Most people have almost no interaction with transgender persons, many of whom are seen begging at traffic signals or doing ritualistic chores of badhaai at homes. Thus, the sensitisation programmes covered not only the workforce but also the gram panchayat, union leaders and opinion leaders.
A small batch of transgender persons were invited last year to the West Bokaro division, which has the steel behemoth’s captive coal mines, before the recruitments. They toured every site, including the workplace, canteen, places of worship and the market.
The initial responses were mixed. Some said that if the experiment at Tata Steel failed, no one else would succeed and it would be a setback for the efforts at workplace diversity and assimilation. A number of naysayers wondered whether the transgender persons would be able to stick it out.
To demonstrate their seriousness in pushing the envelope on transgender inclusion, the division considered opening up key positions in the mining business for this community.
“We thought if we can bring them into key skilled jobs, they can work everywhere,” said Sudhir Kumar Singh, a senior HR manager at the West Bokaro division of Tata Steel.
After eight months of groundwork, applications were invited -- and 74 responded. Fourteen were selected from a total of 48 who turned up for the interview.
“We are providing them bachelor accommodation on a twin-sharing basis in our housing colony. They are invited by neighbours for tea and coffee at family functions,” Singh said.
Apart from a monthly stipend of about Rs 20,000, which is a little higher than what the other trainees get, they are provided all employee and medical benefits that are available to the rest. That is not all.
Medical transition and hormone treatment, two of the key medical requirements for many transgender persons, are being provided even though Tata Steel’s insurance partners do not cover these yet.
“We identified some of their key needs and introduced them right at the beginning,” Sanyal said.
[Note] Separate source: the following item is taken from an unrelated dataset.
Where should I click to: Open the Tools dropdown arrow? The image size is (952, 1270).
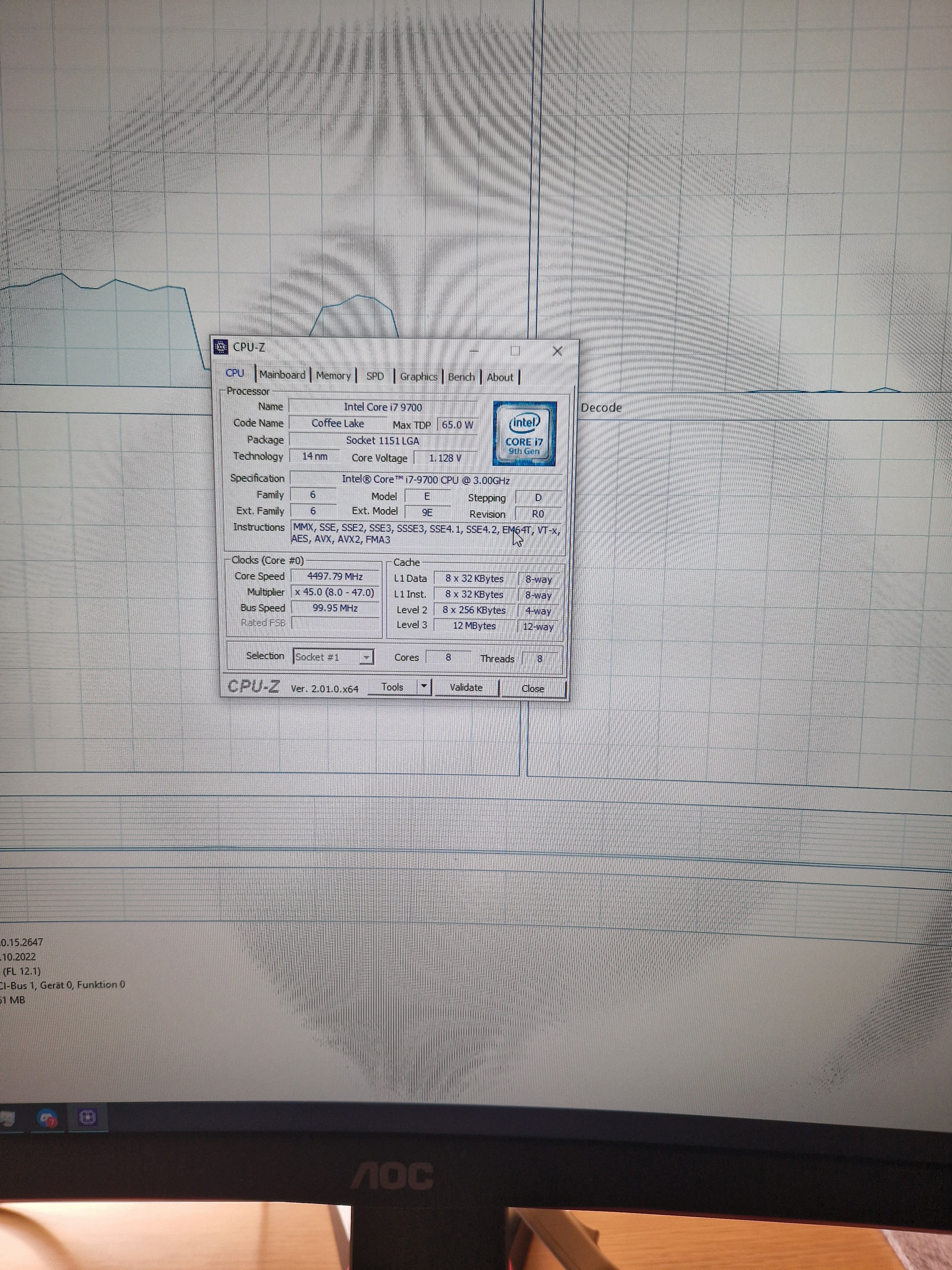point(424,686)
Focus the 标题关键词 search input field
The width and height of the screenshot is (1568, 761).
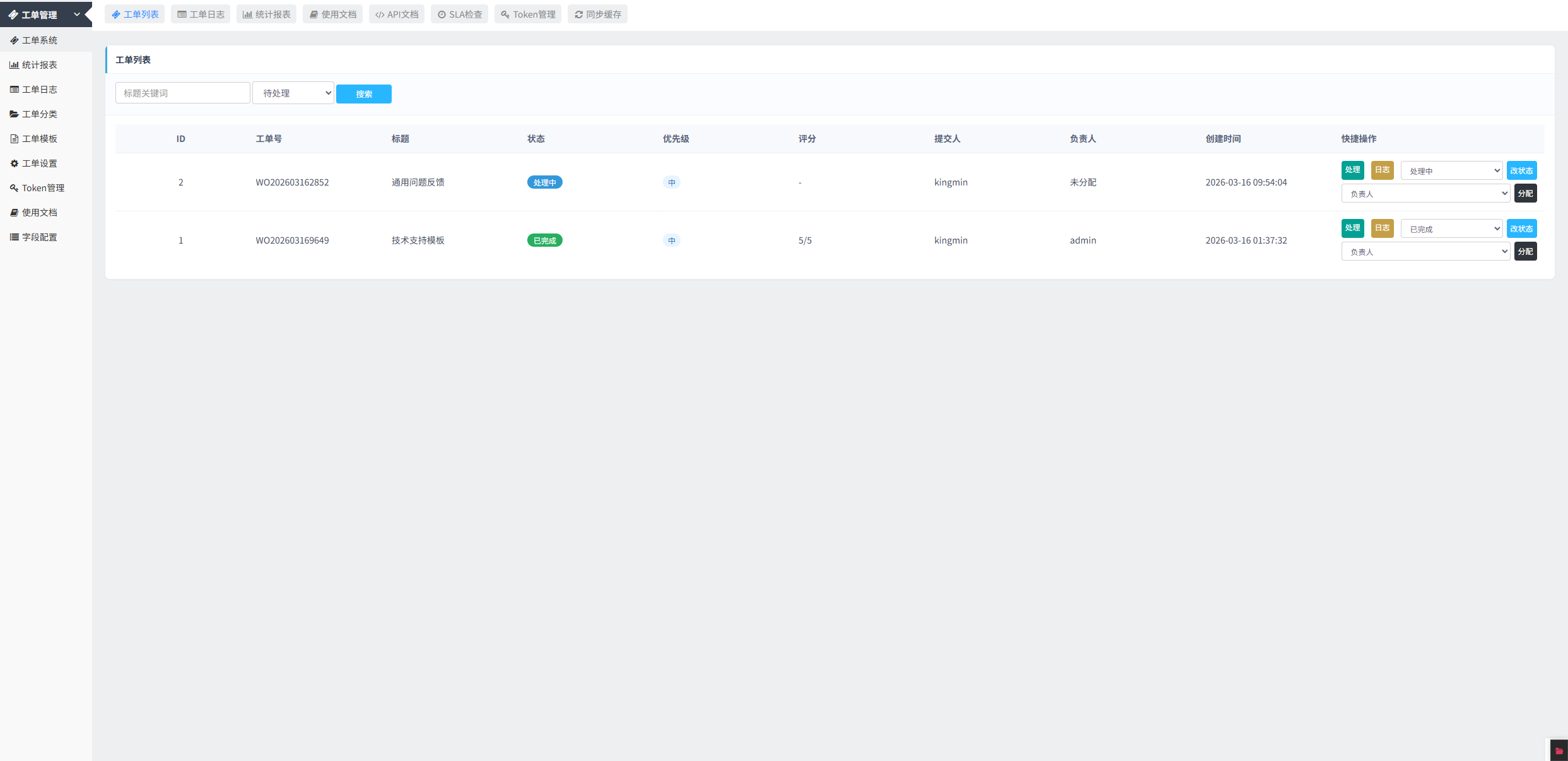tap(182, 93)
An advantage here was that the company has its own hospital in Jamshedpur.
Some of the trainees said the Tata Main Hospital earlier had only male and female wards. “Now there is a trans ward at the hospital following a request from us,” said Ravi Srivastava, a transgender trainee from Chhattisgarh at Tata Steel Jamshedpur.
Sanyal said the company had set no limit to how many transgender persons can be taken into the workforce. The transgender drive is part of a larger initiative that aims to increase the recruitment of women, LGBTQIA+, people with physical disabilities and the affirmative action community.
“We want to ensure that 25 per cent of the workforce comes from these four groups by 2025. At present, we are at 17 per cent,” Sanyal said. The company had a workforce of about 35,927 people on March 31, 2022.
Recruitment from the two sub-groups, women and the affirmative action community, has been fairly robust compared with the other two. A National Human Rights Commission report on transgender persons from 2018 might help explain why.
Bappaditya Mukherjee of Prantokatha, an NGO that works with transgender persons, said the report had found that 98 per cent of transgender persons are thrown out of home when they reach puberty.
“I can see that some of the large corporate houses, especially MNCs, are looking to hire transgender people as part of their diversity initiative. But these companies’ talent or skill requirements now far outweigh what is available (within the transgender community). Only a handful of them manage to graduate,” Mukherjee said.
Tata Steel is trying to plug the gap with a rigorous training programme.
Aene is already feeling the change but is hungry for more. “Those relatives who shunned me once are now sending friend requests on social media. I can feel the change but I am not stopping here,” she said.
Aashi summed it up, saying her job would prove a point to the world. “Hum sirf nachne wale nahi hain. We can do the work the rest of you do, maybe a little better,” she said.